* Start *

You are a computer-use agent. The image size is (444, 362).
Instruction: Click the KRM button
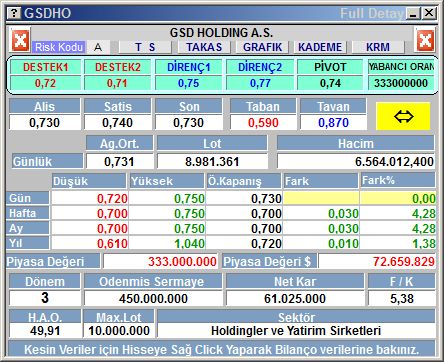pyautogui.click(x=378, y=47)
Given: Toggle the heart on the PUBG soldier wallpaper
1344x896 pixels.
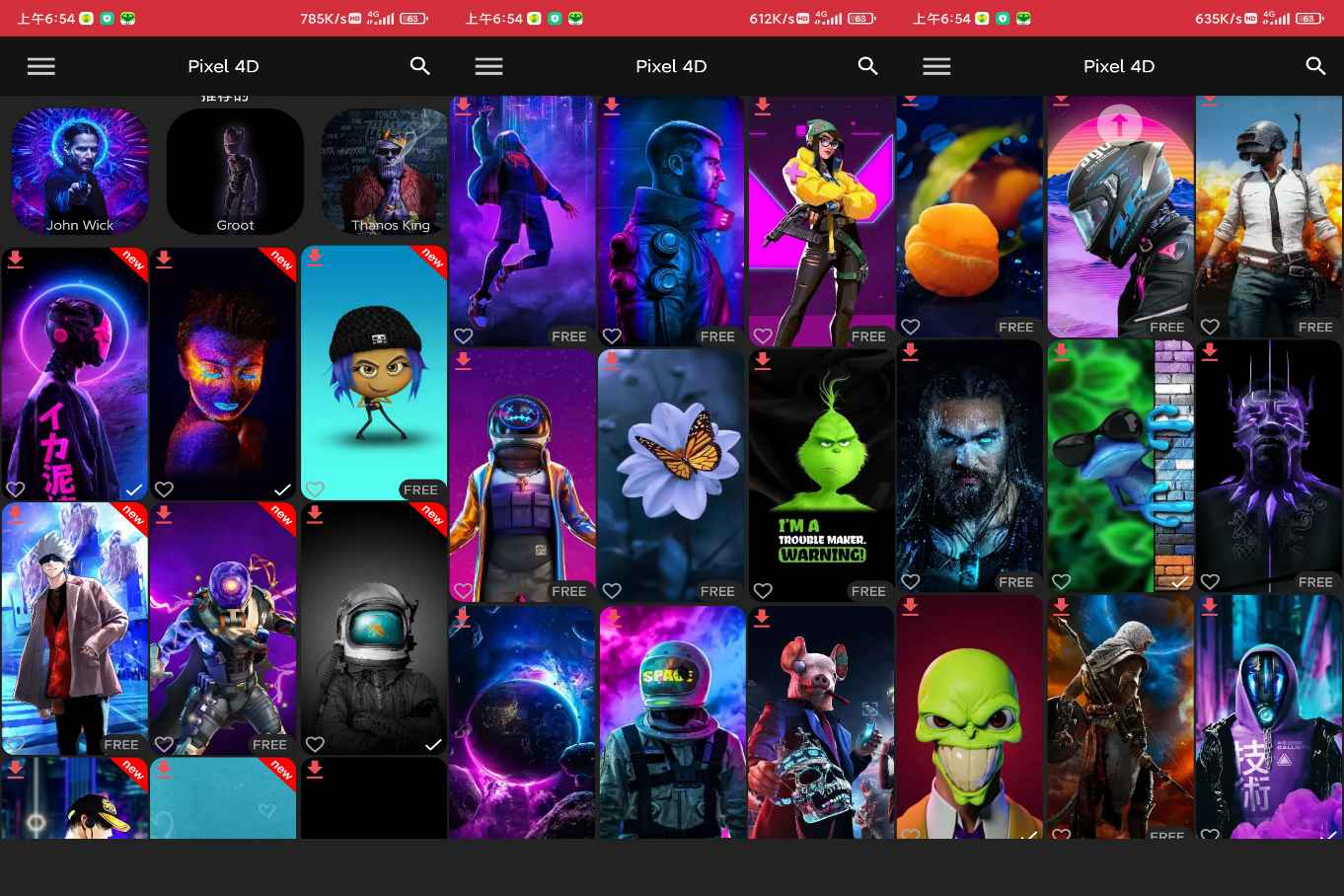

* End *

▶ _What to do_:
Can you render the lines of the records above as a Markdown table with the columns n and Line, numbering each row, skipping blank lines, and leaving the pictures out?

▶ _Reply to the exercise_:
| n | Line |
|---|---|
| 1 | You are a computer-use agent. The image size is (444, 362). |
| 2 | Instruction: Click the KRM button |
| 3 | pyautogui.click(x=378, y=47) |
| 4 | Given: Toggle the heart on the PUBG soldier wallpaper |
| 5 | 1344x896 pixels. |